Confirmed as the UK's pre-eminent advertising lawyer in the latest edition of the Legal 500, which ranks Britain's legal experts, Alexander has somehow failed to amass the coterie of frothing detractors that members of his profession normally attract. Criticise him for the amount he earns if you like - he is, after all, one of the highest-paid lawyers in the business, earning a reported £400 an hour - but you won't find anyone to criticise his track record.
Alexander has taken on many of the cases that have shaped the advertising industry as we know it today: everything to do with Abbott Mead Vickers, from the agency's inception to its flotation, partial sale and subsequent full sale to Omnicom for £360 million; the foundation of Gold Greenlees Trott and the later ousting of Dave Trott; Christine Walker being injuncted by her former employer, Zenith Media, setting up Walker Media and establishing a joint venture with M&C Saatchi; the sale of The Partners to Young & Rubicam, the purchase of Chiat/Day by its managers from Omnicom and the creation of St Luke's.

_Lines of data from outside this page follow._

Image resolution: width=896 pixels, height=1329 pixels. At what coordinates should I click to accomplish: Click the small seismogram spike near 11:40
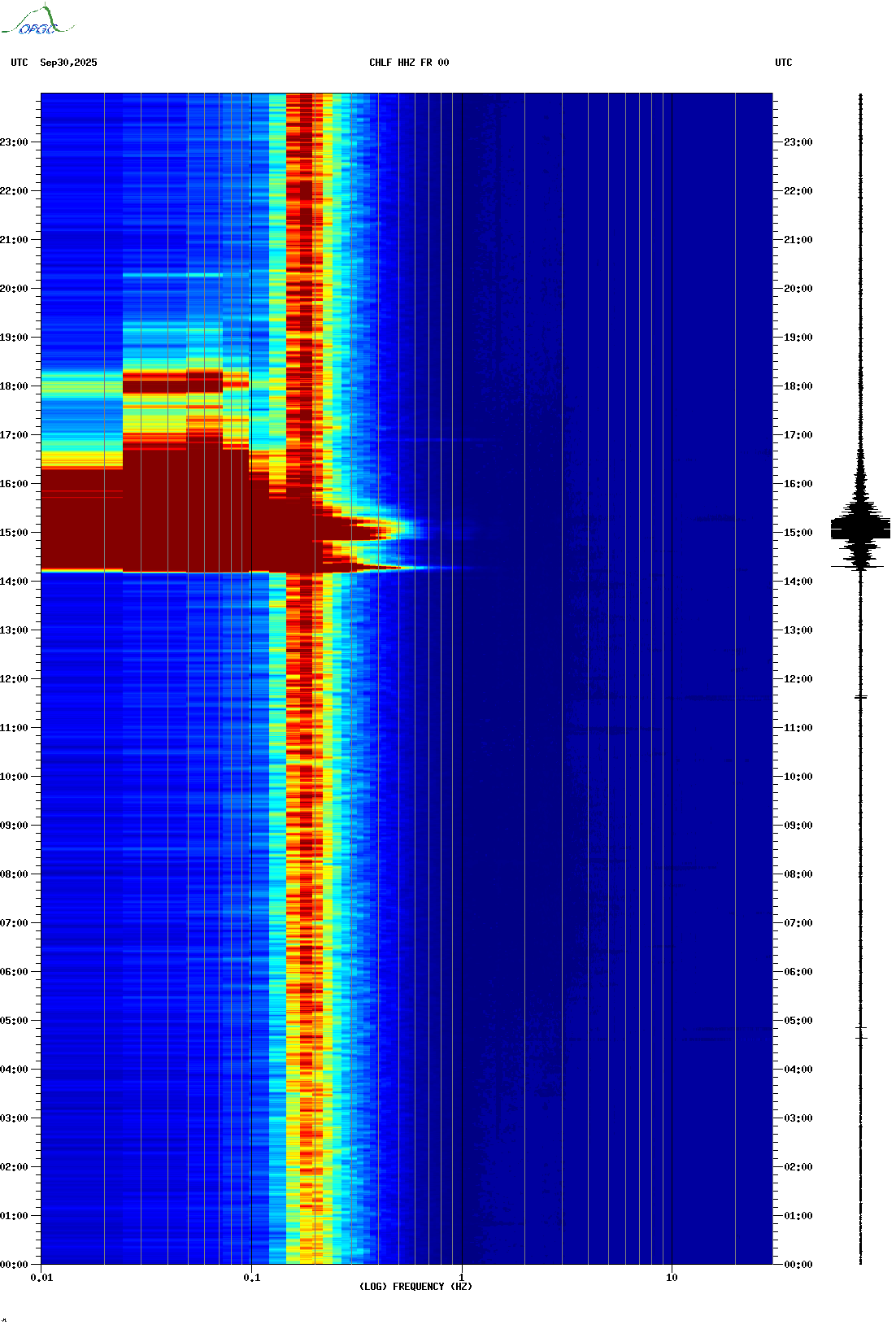(861, 697)
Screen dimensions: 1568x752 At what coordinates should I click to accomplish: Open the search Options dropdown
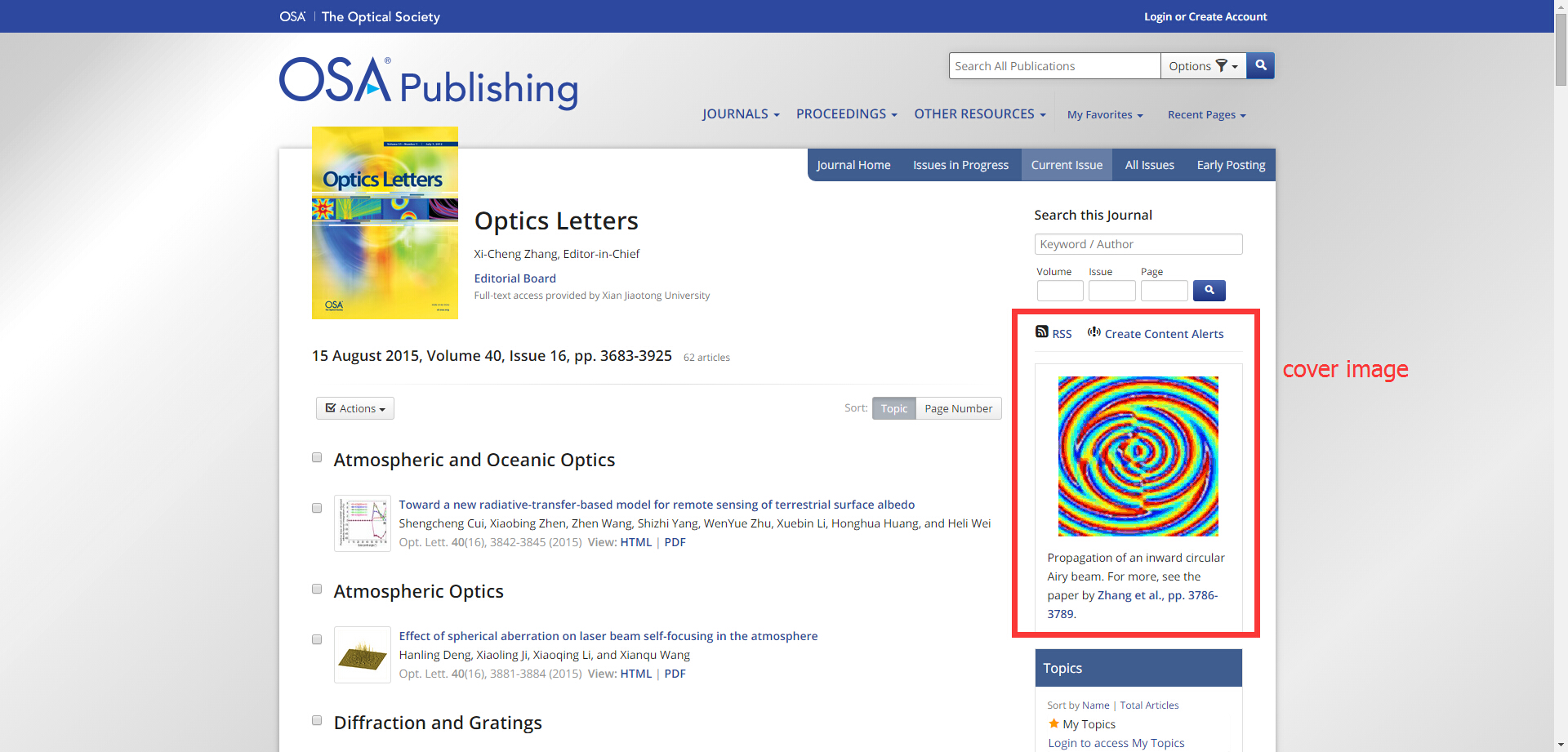(1203, 66)
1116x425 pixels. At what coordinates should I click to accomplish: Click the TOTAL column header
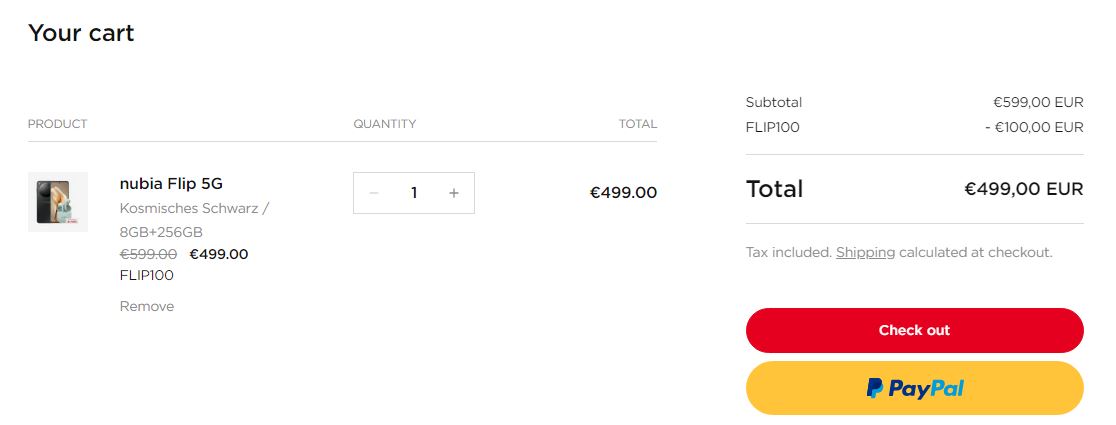pos(637,124)
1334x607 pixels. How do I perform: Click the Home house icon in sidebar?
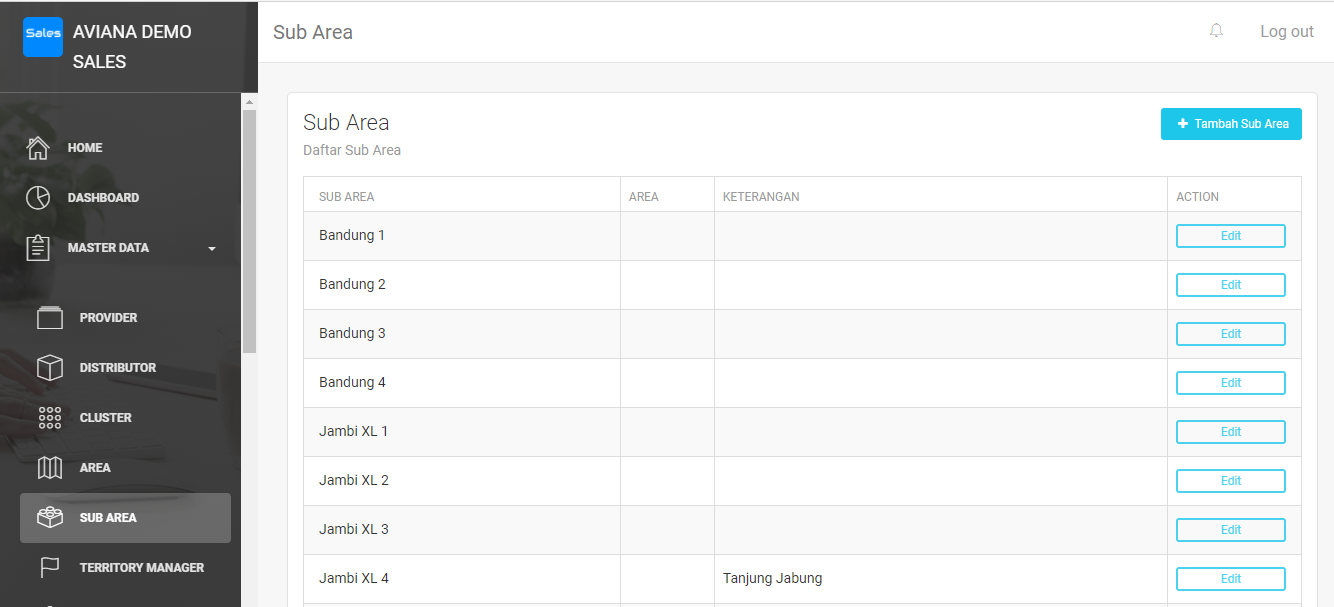point(38,148)
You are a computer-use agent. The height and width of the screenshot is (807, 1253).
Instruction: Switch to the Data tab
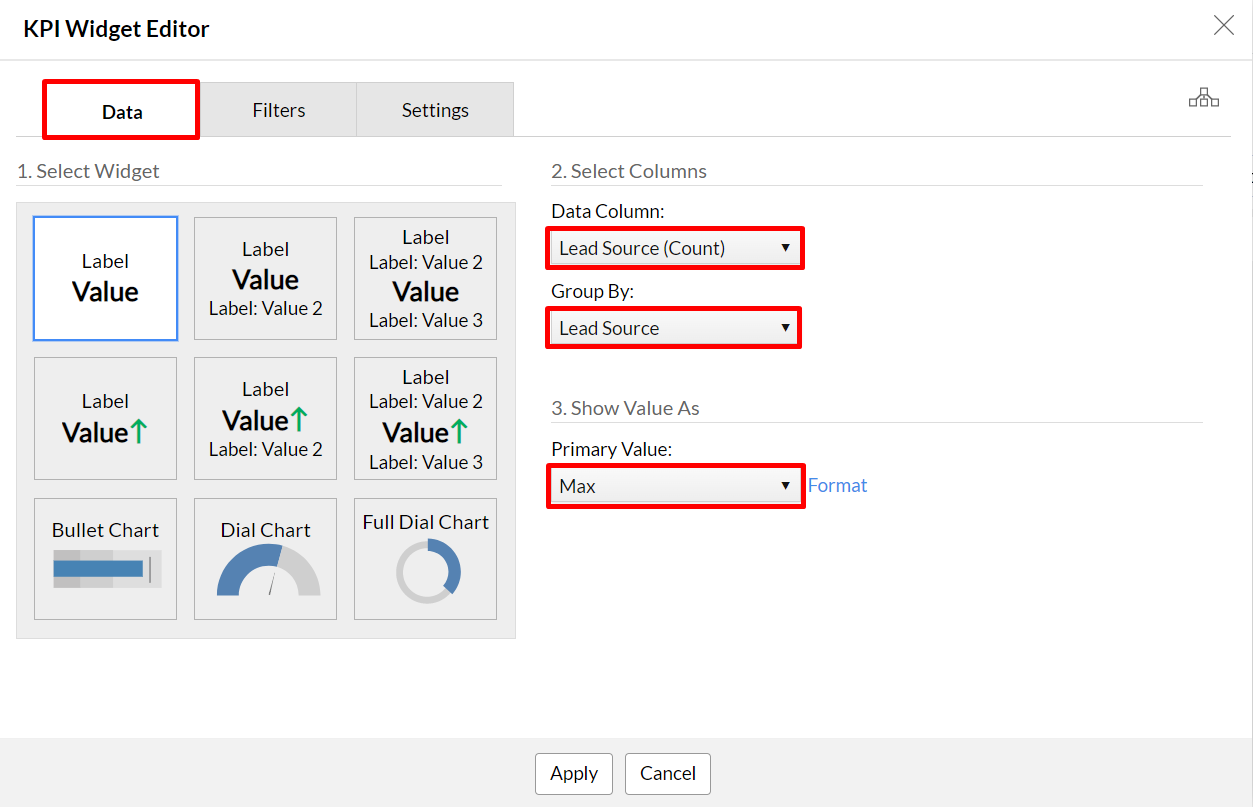[121, 111]
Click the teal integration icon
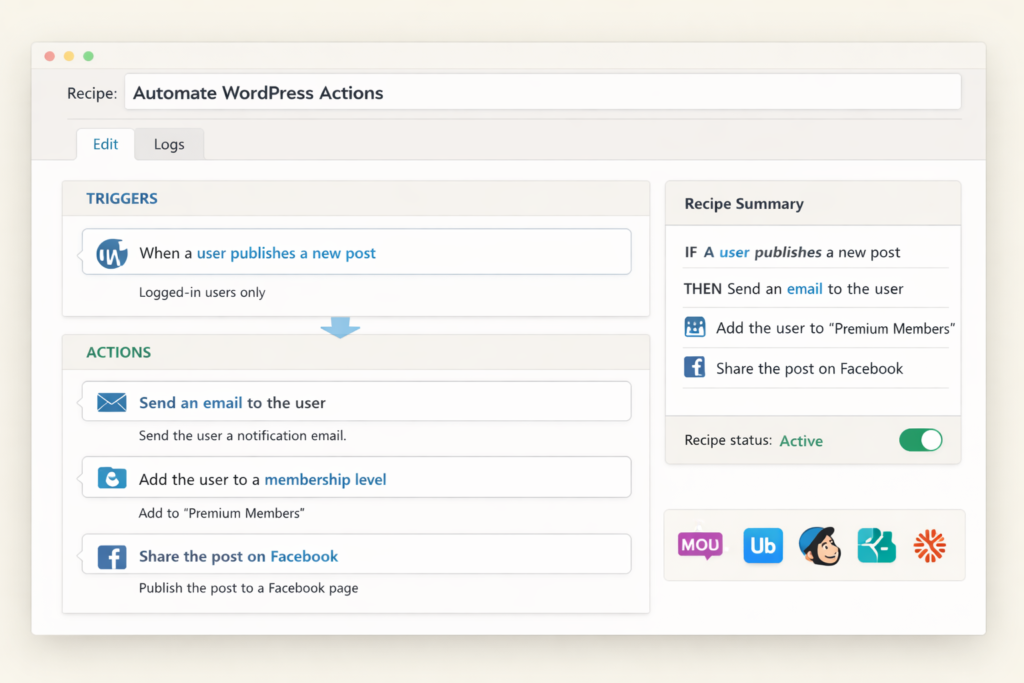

He is the deal-maker's deal-maker, fully capable of going 15 rounds in any legal fight. Tim Birt, the head of the advertising and media law group at Osbourne Clark, has opposed Alexander on many occasions and is seen as a younger version of the legal eagle. "Roger has a wealth of knowledge about the industry that he combines with charm and tenacity," he observes.
"He gets called in on the really sticky cases."
Alexander got the advertising bug when he went skiing and by chance met Mike Gold, then of KLP, later of French Gold Abbott and Gold Greenlees Trott. Gold was picked up at the airport by Mead, and two enduring friendships and business partnerships were born. It is an industry that he believes in: "My first impression was that people in advertising were very bright, and always doing something - hiring, firing, buying, ripping off each others' ads, getting into all kinds of difficulties. What they really appreciated was commercially insightful advice from someone who understood the industry, its players and its terms of art. They were legally unwashed but quick to grasp the issues."
Gold, who left GGT and the industry in 1994, describes Alexander as: "My source of wisdom, my counsel since the very beginning, someone with an interest in what makes humans tick and completely un-lawyerly in many respects."
What does Alexander make of advertising's famously colourful legal practices?
The hiring of new creative directors with an incumbent in place, the pinching of clients and staff, the deals done on a nod and a wink, the huge severance packages - the reason why one former creative director with a few pay-offs to his name famously christened his boat Severance. "My colleague Michael Burd owns about 90 per cent of that boat!" Alexander quips.
In his view, has the industry got more professional over the years? "Things have improved," he says. "Once, agencies could throw money at legal problems but now they can't - the holding companies won't allow it."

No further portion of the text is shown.